=== Exercise directions ===
The response should consist of the records that follow, repeated exactly.

=== Given records ===
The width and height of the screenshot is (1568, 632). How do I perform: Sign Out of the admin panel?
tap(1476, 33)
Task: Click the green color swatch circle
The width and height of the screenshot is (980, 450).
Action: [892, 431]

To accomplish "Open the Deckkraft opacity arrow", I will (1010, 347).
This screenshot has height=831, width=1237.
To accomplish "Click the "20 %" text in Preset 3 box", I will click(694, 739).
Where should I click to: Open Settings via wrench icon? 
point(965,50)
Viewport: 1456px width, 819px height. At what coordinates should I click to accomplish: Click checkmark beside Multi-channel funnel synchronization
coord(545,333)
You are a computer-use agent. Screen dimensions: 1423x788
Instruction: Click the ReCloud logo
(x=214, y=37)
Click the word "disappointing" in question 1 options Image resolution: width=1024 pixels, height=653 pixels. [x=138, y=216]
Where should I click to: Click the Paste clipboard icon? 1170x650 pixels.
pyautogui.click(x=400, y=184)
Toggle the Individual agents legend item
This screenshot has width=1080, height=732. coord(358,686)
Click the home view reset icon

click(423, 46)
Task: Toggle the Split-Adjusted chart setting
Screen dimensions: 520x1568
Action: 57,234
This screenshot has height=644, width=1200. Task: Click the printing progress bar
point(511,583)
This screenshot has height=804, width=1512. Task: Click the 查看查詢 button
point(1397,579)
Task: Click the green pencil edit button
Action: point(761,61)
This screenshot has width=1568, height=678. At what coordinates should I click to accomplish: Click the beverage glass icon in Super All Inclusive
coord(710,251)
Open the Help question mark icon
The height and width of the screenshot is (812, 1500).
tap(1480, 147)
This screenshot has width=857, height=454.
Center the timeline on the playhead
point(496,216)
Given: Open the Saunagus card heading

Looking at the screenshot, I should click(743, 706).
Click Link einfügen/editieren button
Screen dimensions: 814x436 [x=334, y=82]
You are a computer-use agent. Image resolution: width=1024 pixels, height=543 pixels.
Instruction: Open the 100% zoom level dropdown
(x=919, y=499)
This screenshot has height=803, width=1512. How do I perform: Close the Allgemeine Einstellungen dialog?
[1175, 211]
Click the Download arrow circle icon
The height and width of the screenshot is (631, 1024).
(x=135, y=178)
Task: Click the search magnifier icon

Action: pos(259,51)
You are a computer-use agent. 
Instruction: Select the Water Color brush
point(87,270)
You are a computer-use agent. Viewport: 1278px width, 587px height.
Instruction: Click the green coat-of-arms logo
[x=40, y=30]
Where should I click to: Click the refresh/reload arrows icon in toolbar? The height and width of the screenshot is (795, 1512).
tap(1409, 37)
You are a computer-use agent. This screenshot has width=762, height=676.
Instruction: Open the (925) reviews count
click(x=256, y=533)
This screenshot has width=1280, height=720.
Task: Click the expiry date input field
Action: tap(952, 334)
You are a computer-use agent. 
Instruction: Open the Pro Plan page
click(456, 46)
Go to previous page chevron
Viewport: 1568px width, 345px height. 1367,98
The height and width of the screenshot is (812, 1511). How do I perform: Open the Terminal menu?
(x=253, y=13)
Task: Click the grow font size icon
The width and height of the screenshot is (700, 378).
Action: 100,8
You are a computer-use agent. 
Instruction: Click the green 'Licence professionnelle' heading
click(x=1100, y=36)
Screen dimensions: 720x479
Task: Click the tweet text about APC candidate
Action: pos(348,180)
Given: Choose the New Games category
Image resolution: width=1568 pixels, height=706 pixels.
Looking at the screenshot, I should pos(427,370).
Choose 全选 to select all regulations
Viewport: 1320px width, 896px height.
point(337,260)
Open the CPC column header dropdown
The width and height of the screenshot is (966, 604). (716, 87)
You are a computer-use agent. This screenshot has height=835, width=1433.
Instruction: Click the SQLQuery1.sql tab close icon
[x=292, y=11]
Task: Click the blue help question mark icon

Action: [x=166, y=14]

=== Exercise answer ===
The width and height of the screenshot is (1568, 632). How do I perform: Sign Out of the admin panel?
tap(1476, 33)
Task: Click the green color swatch circle
The width and height of the screenshot is (980, 450).
Action: [892, 431]

To accomplish "Open the Deckkraft opacity arrow", I will (1010, 347).
This screenshot has height=831, width=1237.
To accomplish "Click the "20 %" text in Preset 3 box", I will click(694, 739).
Where should I click to: Open Settings via wrench icon? 
point(965,50)
Viewport: 1456px width, 819px height. At what coordinates should I click to accomplish: Click checkmark beside Multi-channel funnel synchronization
coord(545,333)
You are a computer-use agent. Screen dimensions: 1423x788
Instruction: Click the ReCloud logo
(x=214, y=37)
Click the word "disappointing" in question 1 options Image resolution: width=1024 pixels, height=653 pixels. [x=138, y=216]
Where should I click to: Click the Paste clipboard icon? 1170x650 pixels.
pyautogui.click(x=400, y=184)
Toggle the Individual agents legend item
This screenshot has width=1080, height=732. coord(358,686)
Click the home view reset icon

click(423, 46)
Task: Toggle the Split-Adjusted chart setting
Screen dimensions: 520x1568
Action: 57,234
This screenshot has height=644, width=1200. Task: Click the printing progress bar
point(511,583)
This screenshot has height=804, width=1512. Task: Click the 查看查詢 button
point(1397,579)
Task: Click the green pencil edit button
Action: point(761,61)
This screenshot has width=1568, height=678. At what coordinates should I click to accomplish: Click the beverage glass icon in Super All Inclusive
coord(710,251)
Open the Help question mark icon
The height and width of the screenshot is (812, 1500).
tap(1480, 147)
This screenshot has width=857, height=454.
Center the timeline on the playhead
point(496,216)
Given: Open the Saunagus card heading

Looking at the screenshot, I should click(743, 706).
Click Link einfügen/editieren button
Screen dimensions: 814x436 [x=334, y=82]
You are a computer-use agent. Image resolution: width=1024 pixels, height=543 pixels.
Instruction: Open the 100% zoom level dropdown
(x=919, y=499)
This screenshot has height=803, width=1512. How do I perform: Close the Allgemeine Einstellungen dialog?
[1175, 211]
Click the Download arrow circle icon
The height and width of the screenshot is (631, 1024).
(x=135, y=178)
Task: Click the search magnifier icon

Action: pos(259,51)
You are a computer-use agent. 
Instruction: Select the Water Color brush
point(87,270)
You are a computer-use agent. Viewport: 1278px width, 587px height.
Instruction: Click the green coat-of-arms logo
[x=40, y=30]
Where should I click to: Click the refresh/reload arrows icon in toolbar? The height and width of the screenshot is (795, 1512).
tap(1409, 37)
You are a computer-use agent. This screenshot has width=762, height=676.
Instruction: Open the (925) reviews count
click(x=256, y=533)
This screenshot has width=1280, height=720.
Task: Click the expiry date input field
Action: tap(952, 334)
You are a computer-use agent. 
Instruction: Open the Pro Plan page
click(456, 46)
Go to previous page chevron
Viewport: 1568px width, 345px height. 1367,98
The height and width of the screenshot is (812, 1511). How do I perform: Open the Terminal menu?
(x=253, y=13)
Task: Click the grow font size icon
The width and height of the screenshot is (700, 378).
Action: 100,8
You are a computer-use agent. 
Instruction: Click the green 'Licence professionnelle' heading
click(x=1100, y=36)
Screen dimensions: 720x479
Task: Click the tweet text about APC candidate
Action: pos(348,180)
Given: Choose the New Games category
Image resolution: width=1568 pixels, height=706 pixels.
Looking at the screenshot, I should pos(427,370).
Choose 全选 to select all regulations
Viewport: 1320px width, 896px height.
point(337,260)
Open the CPC column header dropdown
The width and height of the screenshot is (966, 604). (716, 87)
You are a computer-use agent. This screenshot has height=835, width=1433.
Instruction: Click the SQLQuery1.sql tab close icon
[x=292, y=11]
Task: Click the blue help question mark icon

Action: [x=166, y=14]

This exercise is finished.